Only in two cases is there an obvious likelihood of the need for something engaging a much closer institutionalised working relationship – and in both those cases, it is the result of an experimental nuclear fusion reactor being physically sited on UK territory. You can’t load that on to the back of a four-tonner come Brexit Day.
But here the Carl Sagan problem kicks in. Someone looking at our report might conclude that the approach of wide horizon-scanning means no one has been using a telescope. Why are we only now hearing about all these agencies and authorities? Surely we can’t possibly have time to sort all this out by March 2019?
Here, as in so many other cases, this is simply not the case.
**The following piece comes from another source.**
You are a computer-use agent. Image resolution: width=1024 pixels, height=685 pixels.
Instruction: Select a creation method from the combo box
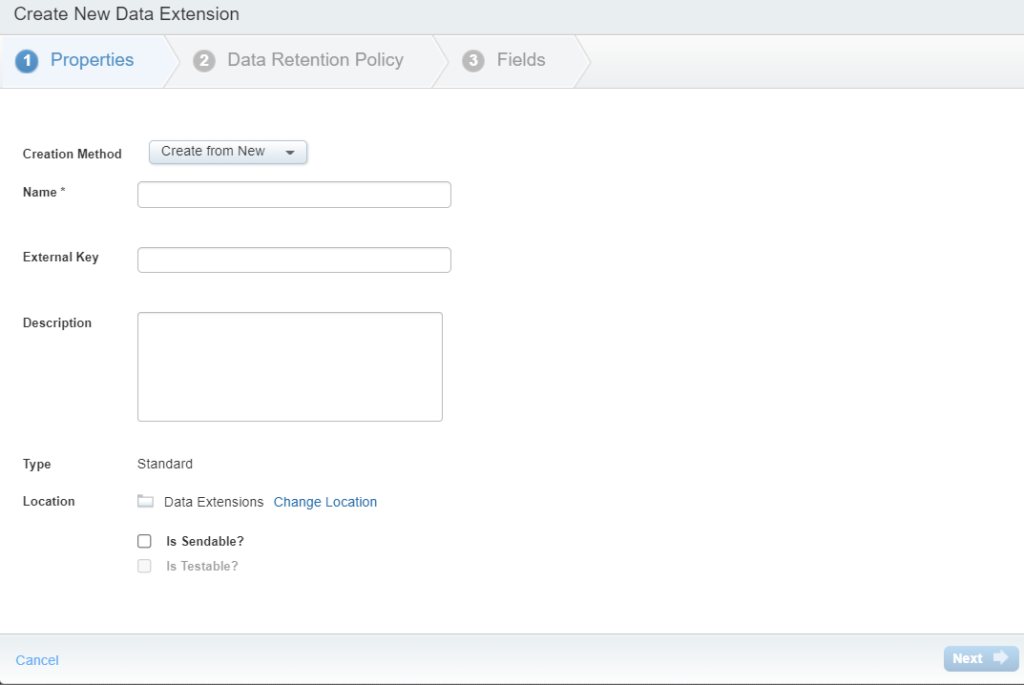coord(227,152)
Delving deep into my box of nerdiness, here is a rough list of the sort of things that would need to be covered in a minimalist bilateral “strategic association” agreement:
• A definition of areas of cooperation (in doing so, noting areas covered by other international treaties);
• Designation of Points of Contact;
• Designation of Competent Authorities;
• Defining the extent, timeframe (whether 24/7 or working hours), transmission mechanisms, format, authorisation, justifications, and grading of source material, for exchange of information;
• Defining the limits of use, remedies, retention, deletion;
• Defining recourse and requirements on verifications, authorisation for reuse;
• Establishing provisions for data transmission and retention, confirmation of receipt, technical protection of data held, verifications, destruction of wrong data;
• Defining processes for recording data shared;
• Setting out limits and mechanisms for right of refusal (confines of agreement, law, national security, government interests, excessive costs, ongoing investigation) and possibility of offering partial or conditional compliance with the request;
• Agreeing rules on disclosure by either party;
• Confirming adherence to classification and caveats set at point of issue, within the context of operational flexibility, and agree mechanisms to review classification;
• Establishing processes for regular consultation;
• Allowing access to training and meetings of mutual interest;
• Agreeing to posting of liaison officers, and ascertain associated working modalities;
• Agreeing to cover working expenses and establish mechanism to cover extraordinary expenses.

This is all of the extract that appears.